In truth, coups were regularly discussed during the last four years—but only in the context of a by-any-means-necessary way of deposing Donald Trump extralegally before his term ran out.
In August 2020, two retired officers John Nagl and Paul Yingling, urged Chairman of the Joint Chiefs of Staff General Mark Milley to remove Trump from office if Milley felt it necessary after a contested election.
Both officers knew that the law forbids Milley from interfering in the chain of command, given his mere advisory role to the president.
Yet Milley himself had dangerously violated his purview at least twice. He once ordered subordinate officers to report to him first should Donald Trump consider any nuclear action against China.
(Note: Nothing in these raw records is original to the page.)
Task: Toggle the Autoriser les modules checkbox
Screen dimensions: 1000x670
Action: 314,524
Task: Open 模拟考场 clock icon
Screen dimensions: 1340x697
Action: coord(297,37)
And Milley additionally called his Chinese communist counterpart to warn him that he would tip the Chinese off about any preemptive American strike on China.
Earlier, Rosa Brooks, a former Obama Pentagon legal official, wrote a now infamous essay in Foreign Policy, listing the choices available in removing Donald Trump from his less than two-week-old presidency. Among the possible means, she listed a potential military coup.
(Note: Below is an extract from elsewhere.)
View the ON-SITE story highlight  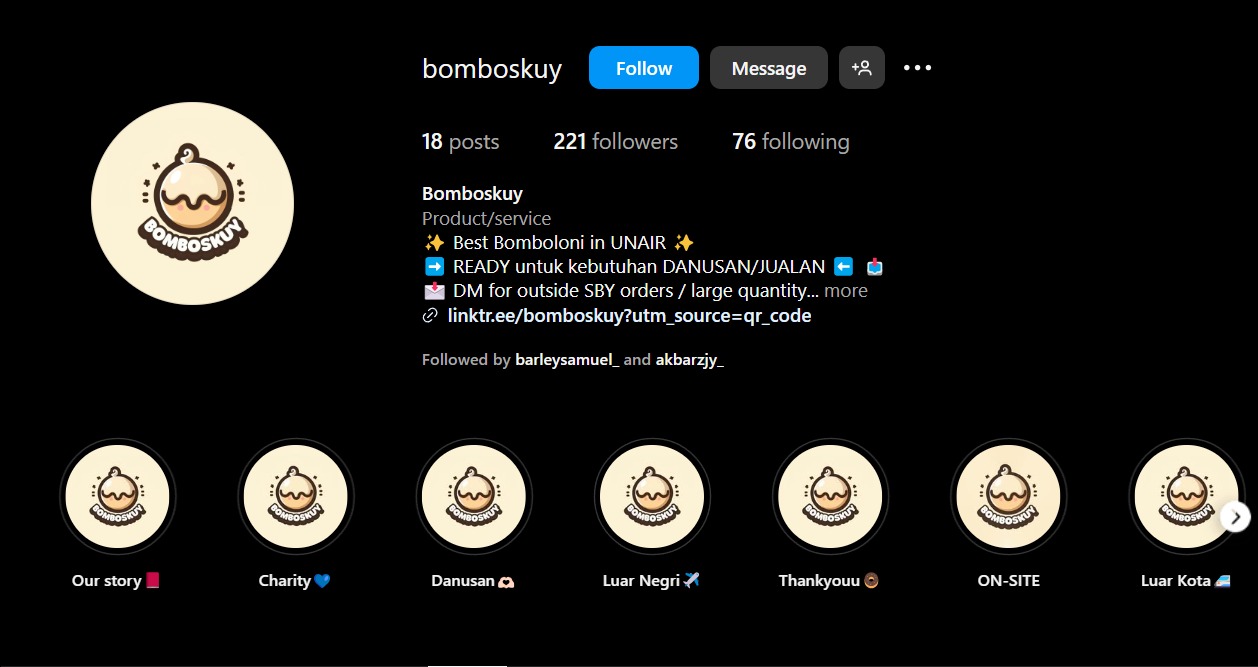[x=1008, y=497]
Article 88 of the Uniform Code of Military Justice forbids even retired military officers publicly attacking or disparaging their current commander-in-chief. Yet several retired generals and admirals serially did just that during the last administration, smearing their president in every imaginable way, from being a Mussolini-like fascist to a veritable Nazi.
The officers published in the Washington Post are clueless as to why the military is now suffering its most dismal public approval ratings of the modern era—with only 45 percent of the public registering trust and confidence in their armed forces.
The nation is clearly not blaming the courageous soldiers in the enlisted ranks. But it has had enough of the Pentagon’s loud top brass who seem more interested in stirring up political divisions at home than adopting winning strategies in Afghanistan, Iraq, and Libya, or deterring China and Russia.
The officer corps too often broadcasts its woke credentials, calibrated for career advancement. Top-ranking officers upon retirement too predictably head for corporate defense contractor boards and procurement lobbying firms.
To restore the military’s reputation, officers should eschew politics to focus on restoring strategic deterrence and military readiness. They should keep clear of divisive domestic issues. They should stop virtue signaling to the media and influential members of Congress.
But most importantly, officers should quit all their coup porn talk—either to remove a president they don’t like, or to project their own reckless, insurrectionary behavior onto their political opponents.